(Records from a data source)
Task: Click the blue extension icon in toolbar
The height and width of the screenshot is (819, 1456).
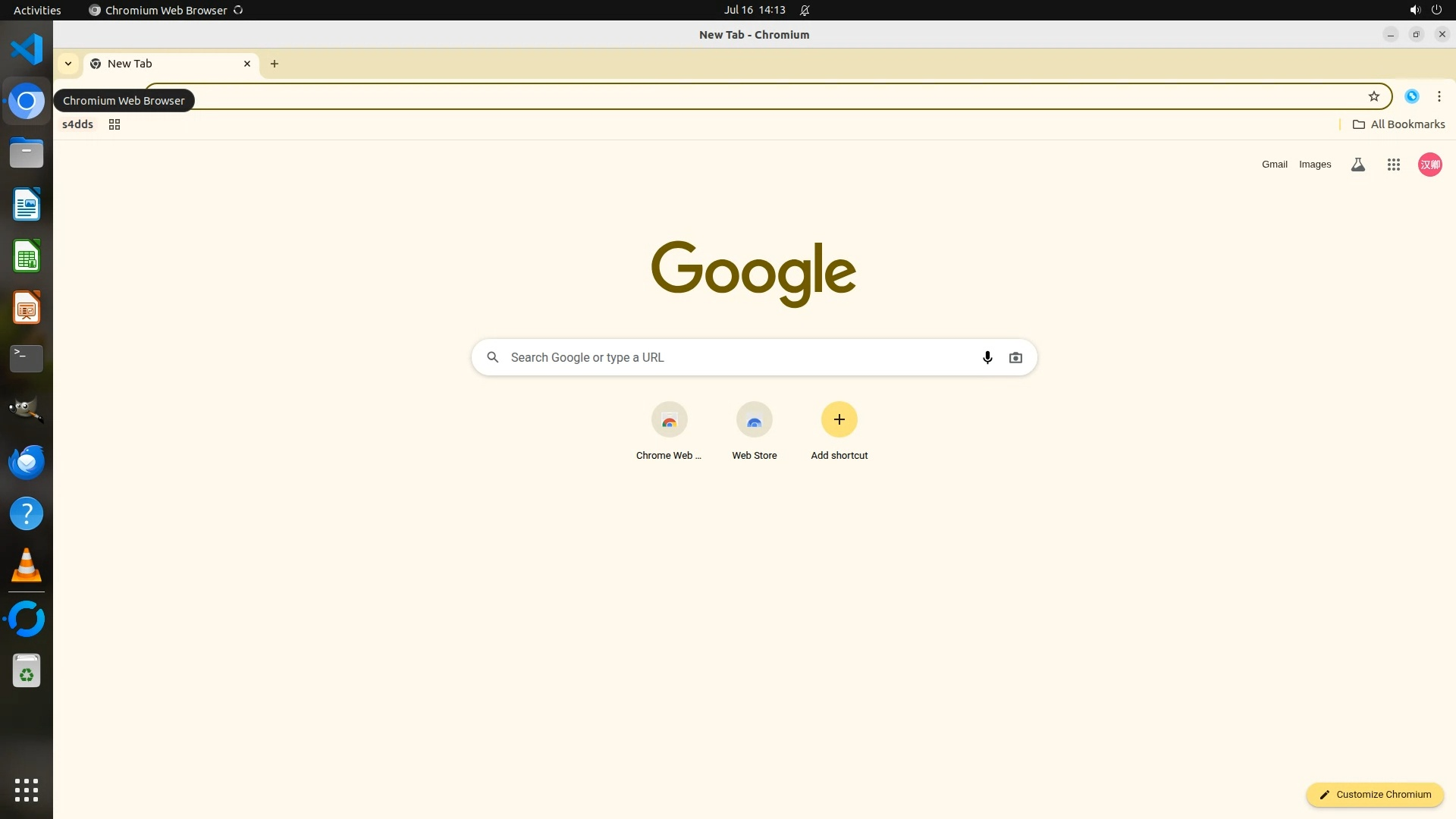Action: 1411,96
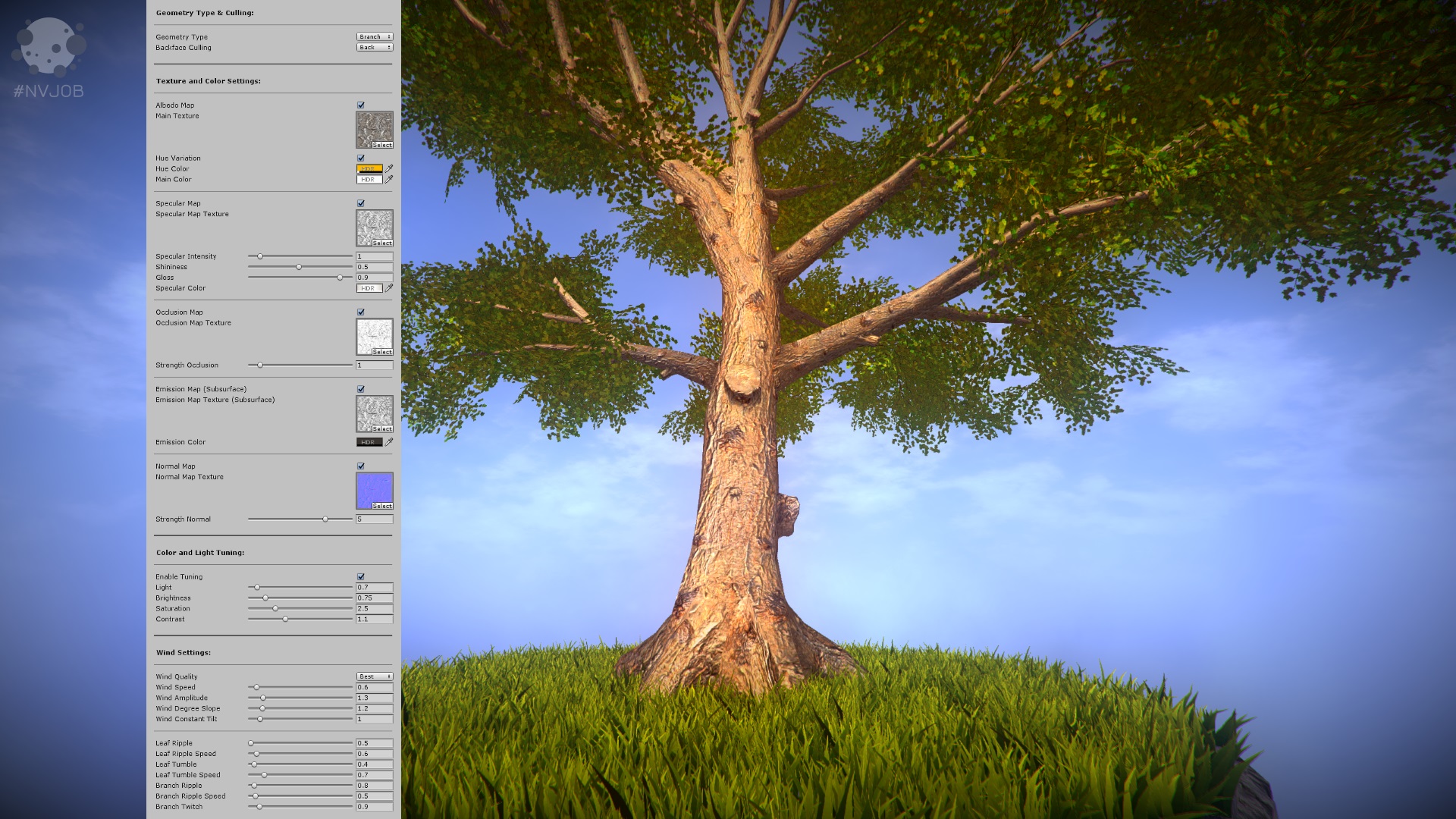Click the Main Color eyedropper icon
The image size is (1456, 819).
(389, 180)
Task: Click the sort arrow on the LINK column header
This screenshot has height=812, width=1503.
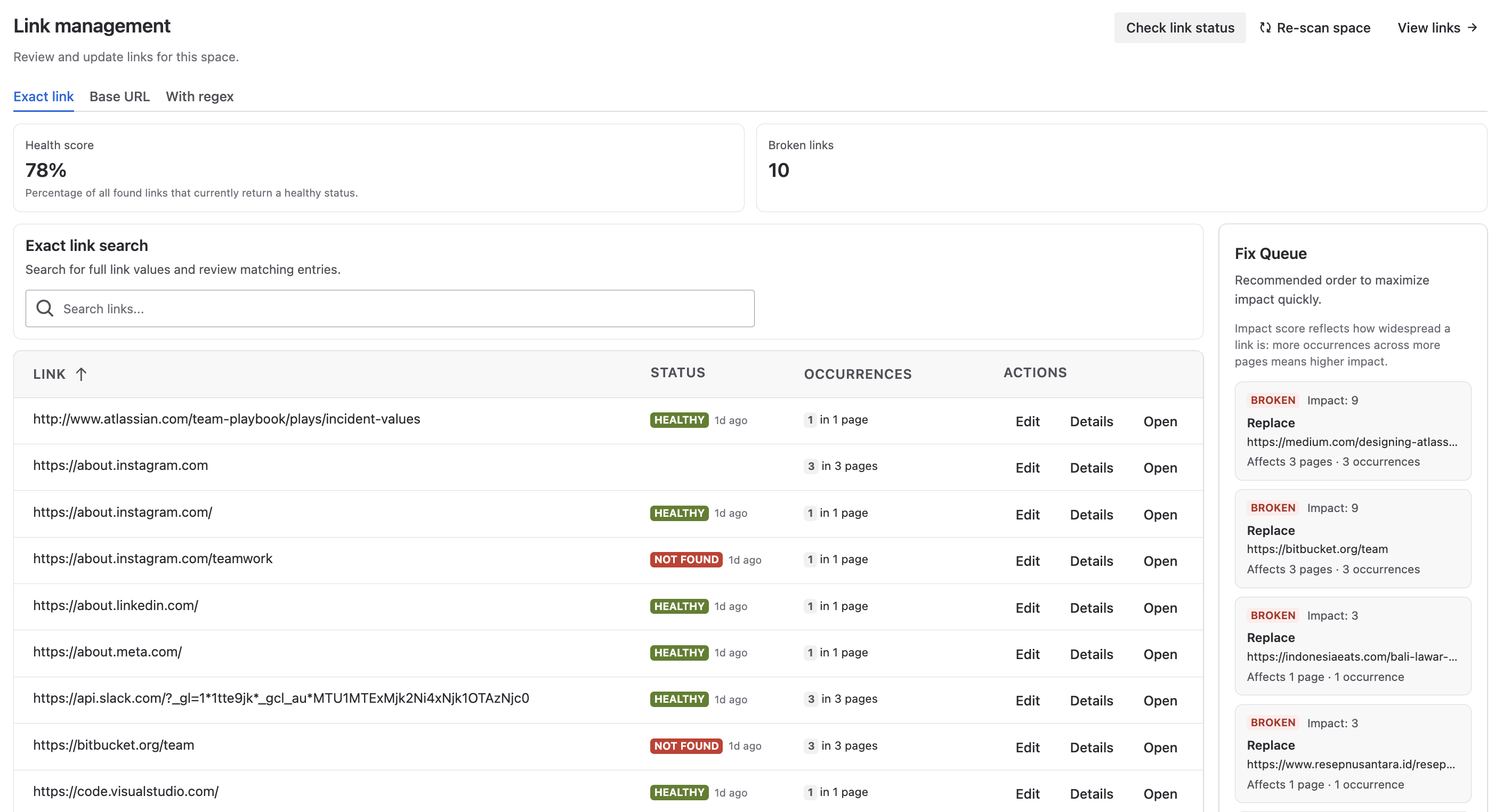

Task item: Would you please print the entries once more, word for word, minus the pictures?

Reply to the task:
Task: Click the blue extension icon in toolbar
The height and width of the screenshot is (819, 1456).
Action: 1411,96
Click the Main Color eyedropper icon
The image size is (1456, 819).
(389, 180)
Task: Click the sort arrow on the LINK column header
This screenshot has height=812, width=1503.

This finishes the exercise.